Akhirnya setelah semua usaha gagal dilakukan, permainan terpaksa dihentikan karena sudah tidak ada lagi tempat yang tersisa di kedua telinga untuk menerima jepitan jemuran itu lagi. Telinga sudah merah, dan anda kalah. Anda harus keluar dari permainan. Karir anda sebagai seorang pemain telah tamat.

Dalam dunia bisnis, permainan yang serupa terjadi di dalam setiap organisasi. Setiap orang, baik pimpinan maupun bawahannya akan memainkan permainannya, dan setiap orang ingin memenangkannya. Namun malangnya, tidak setiap orang dapat menjadi pemenang, dan orang yang paling baik komposisi kartunya (biasanya berkorelasi positif dengan wewenang struktural) cenderung akan memenangkan pertandingan, dengan mendikte permainan sesuai yang diinginkannya.

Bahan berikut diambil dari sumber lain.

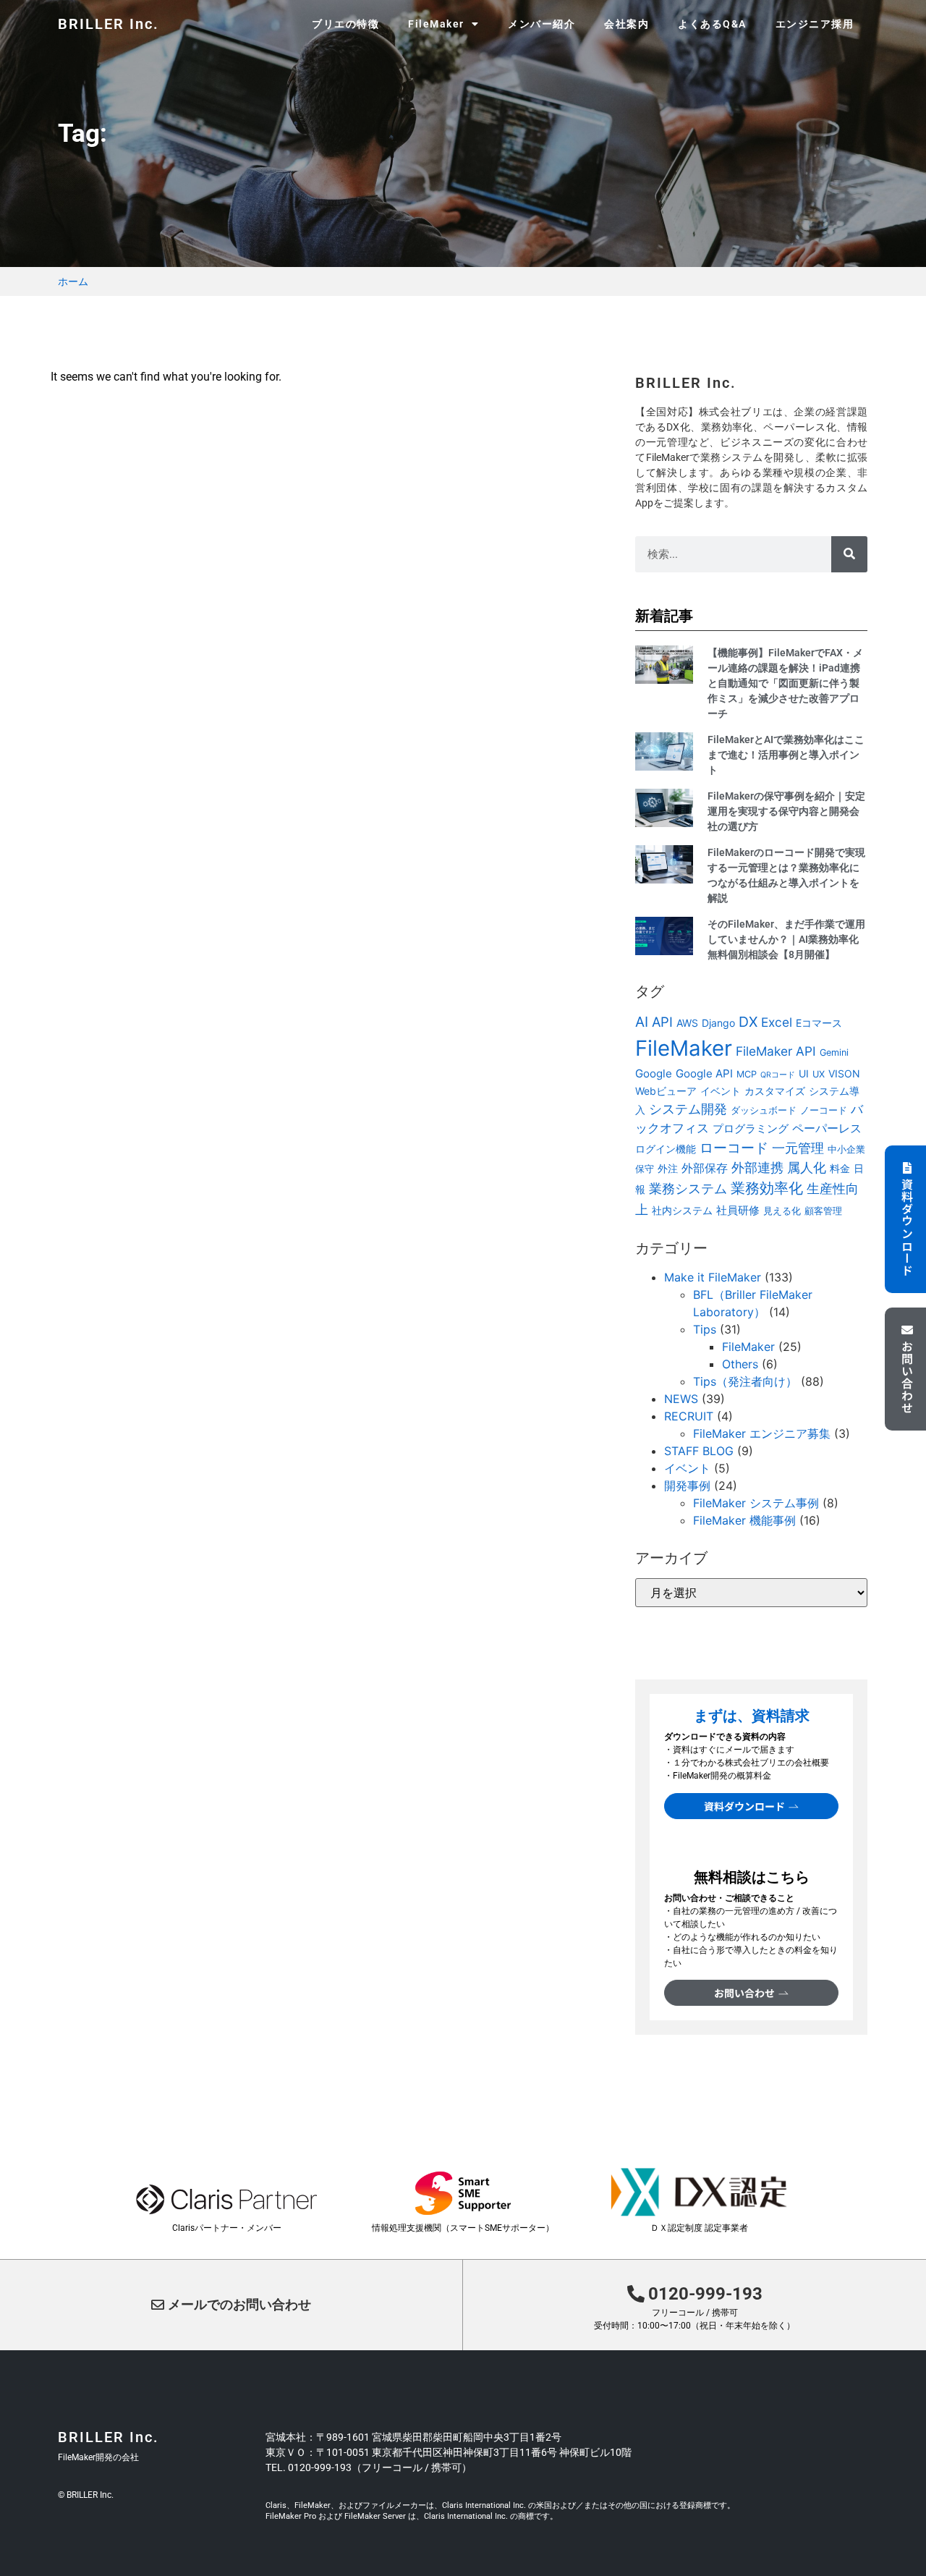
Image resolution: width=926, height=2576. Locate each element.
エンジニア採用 (815, 24)
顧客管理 (823, 1211)
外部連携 (757, 1167)
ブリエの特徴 (345, 24)
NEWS (681, 1398)
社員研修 (738, 1210)
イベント (720, 1091)
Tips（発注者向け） (745, 1381)
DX (748, 1021)
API (662, 1022)
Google (653, 1073)
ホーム (73, 281)
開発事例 (687, 1485)
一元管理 (798, 1148)
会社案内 (626, 24)
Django (718, 1023)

Komposisi kartu yang baik tidak mutlak akan memenangkan permainan. Kartu yang jelek juga tidak mutlak akan selalu kalah. Bagaimana mengetahui kelemahan diri dan kekuatan diri sendiri, akan menjadi modal untuk mengadu kartu yang dimiliki. Bila sudah jelas kuat dilawan dengan kuat, dan kita tahu bahwa kita tidak cukup kuat untuk mengatasinya, bermain pintar mungkin merupakan alternatif solusinya. Kalah diawal, seimbang ditengah, dan menang diakhir bisa dilakukan jika anda cukup pandai bermain dan membaca situasi.

Bila seorang bawahan anda terpaksa kalah dalam permainan yang anda ciptakan, ia akan tertekan dan berusaha segera membayar kekalahannya. Dalam situasi depresi, kemampuan bawahan akan semakin menurun dan hasilnya semakin mengecewakan.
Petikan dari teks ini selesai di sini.